Lastly, the weight loss drug increased levels of niacinamide, also known as vitamin B3 with purported antidepressant effects, and picolinic acid, a derivative of tryptophan (a molecule that can go on to make the feel-good chemical serotonin) that may be decreased in individuals with major depression.

Future concerns

These results offer a fascinating snapshot of how multipurpose weight loss drugs like GLP-1 agonists could open up new avenues to mental health treatment. This comes at a time as rates of depression in the U.S. are skyrocketing: 29 percent of U.S. adults report being diagnosed with depression at some point during their lifetime, nearly 10 percent higher compared to 2015, according to a May 2023 Gallup poll.

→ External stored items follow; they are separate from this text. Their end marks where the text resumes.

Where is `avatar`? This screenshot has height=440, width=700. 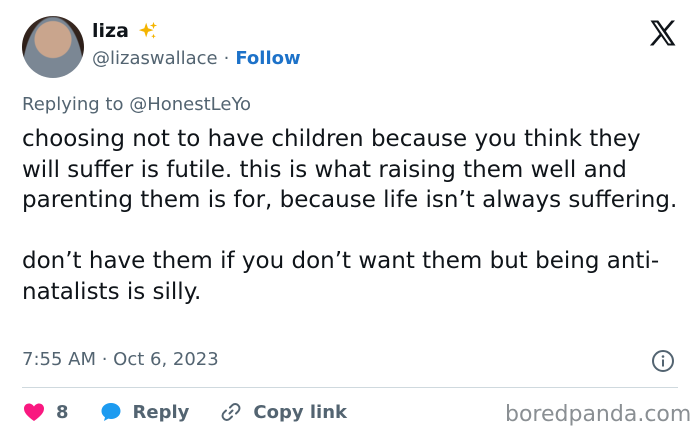
avatar is located at coordinates (53, 47).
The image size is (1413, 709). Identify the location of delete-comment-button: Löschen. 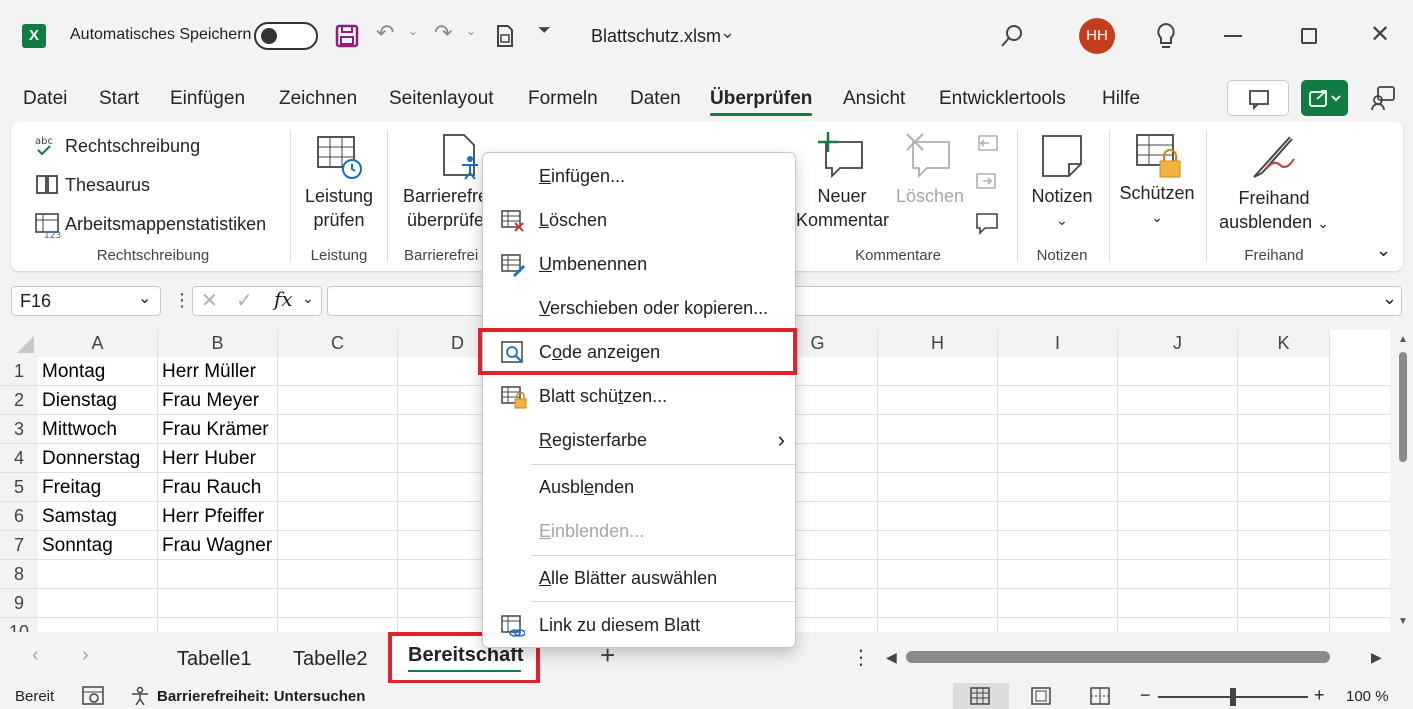
(930, 196).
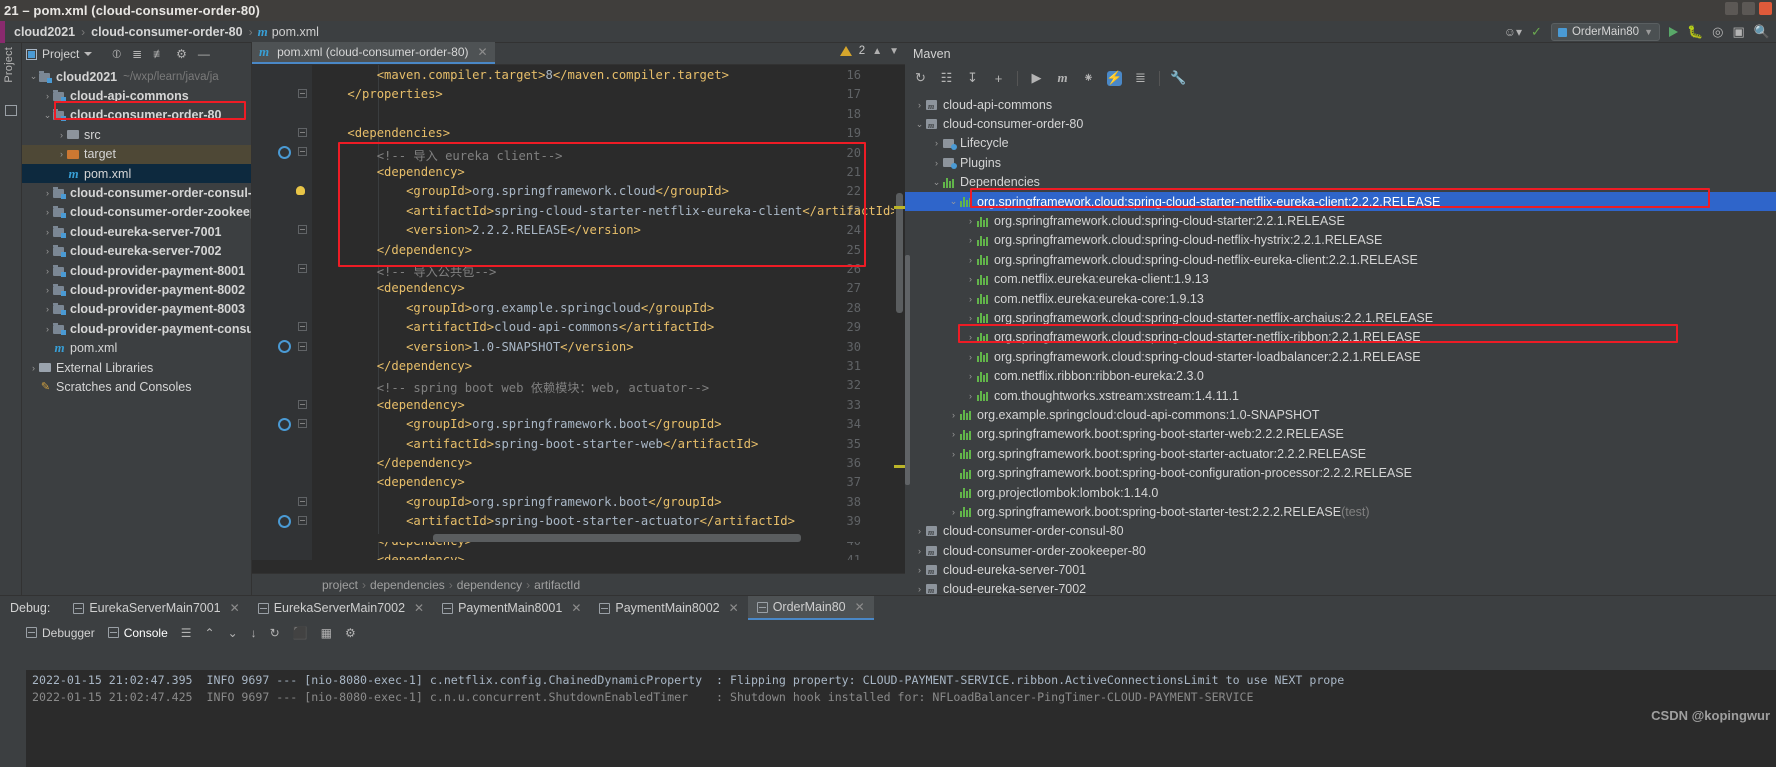 The width and height of the screenshot is (1776, 767). I want to click on collapse-all-icon: ≢, so click(159, 54).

Despite the promise, findings that dulaglutide helps depressed and anxious mice don’t necessitate the same observation in humans. For one, modeling in lab animals is far more simple and might not capture the full picture and complexity of depression and anxiety in humans. There’s also the issue of long-term safety, such as side effects of stomach paralysis reported among Ozempic users and concerns with organ failure. Currently, GLP-1 agonists are approved for the treatment of type 2 diabetes, and some, like Eli Lilly’s Zepbound, which contains tirzepatide, specifically for weight loss.

It’s too soon to say whether GLP-1 agonists and their ilk are antidepressant wunderkind mental health care needs — only time, and further research, will tell.